# Make ahead recipe ideas?



## B Scary (Sep 8, 2007)

Does anyone have any great make ahead Halloween recipes? I am usually so busy with decorating and adding new props that all my food waits until the day before and the day of the party. I have an extra week this year with the parties on the 31st and the 1st so I was hoping to make the food ahead of time -- any ideas on things that freeze well or can that can be made ahead of time. I don't want to miss the November 1st sales!

Thanks.


----------



## Jezebel82 (Oct 4, 2007)

after reading through lots of food posts i see alot of people make stuff in crockpots like chili. my personal fave for halloween though is lasagna, i load it with tons of cheese and sauce and it can kinda look like guts. its also very easy to prepare. i make my own sauce but you can easily use jarred sauce and then i use the non cook noodles. they cook when you bake the lasagna, no extra boiling necessary. you can assemble it a couple days before and keep it in the fridge or weeks before and freeze it. day of the party all you have to do is stick it in the oven for about an hour. without fail the lasagna is always the first thing to get finished at my parties.


----------



## MichaelMyers1 (Jan 12, 2008)

Wow that sounds great! I love lasagna...would you mind sharing your recipe?


----------



## HalloweenQueen666 (Oct 15, 2008)

*I'm all about easy and made up ahead of time...*

Here are some of the things I do to help myself out on Party Day! I usually start a week ahead of time. 

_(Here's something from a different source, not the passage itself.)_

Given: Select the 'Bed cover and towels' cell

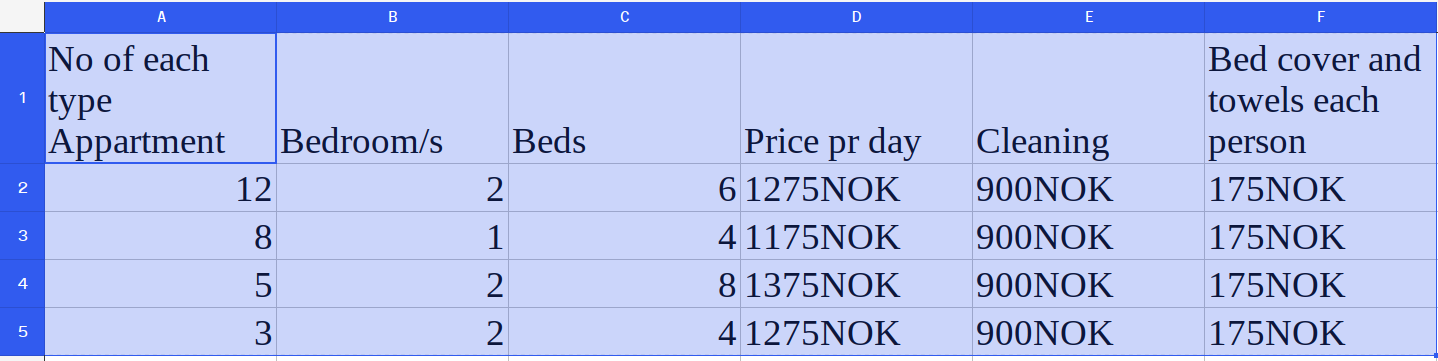Looking at the screenshot, I should (x=1321, y=99).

I make my brain cheese(cheese ball) two days ahead and keep in fridge.

You can make cupcakes and freeze them, then the night before bring them out, frost and decor'.

I make witch's fingers, pretzel rods with colored chocolate on them, almond sliver for nail, up two weeks ahead of time and keep lined with waxed paper in a tight lidded container in the fridge.

Also, melted witches, a puddle of chocolate, with an oreo/chocolate covered bugle, then next to that in the puddle still, a small pretzel stick with some colored coconut...looks like a witch has melted. After those set up competely, put in airtight container and stick in fridge up to one week.

make up punch in a pitcher and keep in fridge, party time just add soda and creepy ice ring...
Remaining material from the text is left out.